Captain Grant Marsh
By editor
Hardin, Big Horn County, Montana, June-July 1876
The Far West was a sternwheel steamboat, 190 feet long, drawing less than four feet of water when light. Captain Grant Marsh had been piloting her up and down the upper Missouri since the spring of 1876, carrying mules and hardtack and ammunition for Brigadier General Alfred Terry's Dakota Column. It was not glamorous work. It was the kind of work that kept armies moving while the armies themselves forgot the boats existed.
On June 21, 1876, Terry held his final strategy conference aboard the Far West at the mouth of the Rosebud Creek. Custer was there. Gibbon was there. The plan was simple enough on paper: Custer would take the Seventh Cavalry up the Rosebud while Gibbon's Montana Column marched west along the Yellowstone and then south to block the northern exits from the Little Bighorn valley. The Far West would push up the Bighorn as far as she could go and wait.

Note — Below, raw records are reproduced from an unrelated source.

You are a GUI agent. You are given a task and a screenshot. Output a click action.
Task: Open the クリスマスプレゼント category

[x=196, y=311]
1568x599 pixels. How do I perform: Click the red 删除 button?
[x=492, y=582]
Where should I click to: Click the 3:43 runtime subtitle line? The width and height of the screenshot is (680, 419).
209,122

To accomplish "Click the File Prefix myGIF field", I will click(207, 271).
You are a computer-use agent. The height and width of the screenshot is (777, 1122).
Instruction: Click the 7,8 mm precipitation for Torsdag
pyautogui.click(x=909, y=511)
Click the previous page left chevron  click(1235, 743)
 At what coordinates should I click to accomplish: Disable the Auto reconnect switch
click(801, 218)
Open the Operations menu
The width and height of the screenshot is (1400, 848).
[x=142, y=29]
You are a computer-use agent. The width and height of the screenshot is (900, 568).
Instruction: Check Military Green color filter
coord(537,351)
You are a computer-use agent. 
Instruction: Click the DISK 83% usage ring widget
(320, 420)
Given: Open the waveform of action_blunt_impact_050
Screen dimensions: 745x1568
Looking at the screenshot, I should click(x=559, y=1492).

Marsh took her 56 miles up the Bighorn River -- a river no steamboat had navigated before -- and moored her near the confluence of the Little Bighorn. He was still there on June 29 when a courier arrived from General Terry with orders to prepare the boat to receive the wounded.
There were 52 of them. The men of Reno's and Benteen's commands who had held the hilltop for two days while Custer's five companies were destroyed four miles away. They came down to the river on improvised litters, carried by troopers from Gibbon's column. Marsh had the deckhands cut prairie grass and layer it under canvas to cushion the planking. He loaded them as gently as the river and the circumstances allowed. Two would die on the journey. The rest survived.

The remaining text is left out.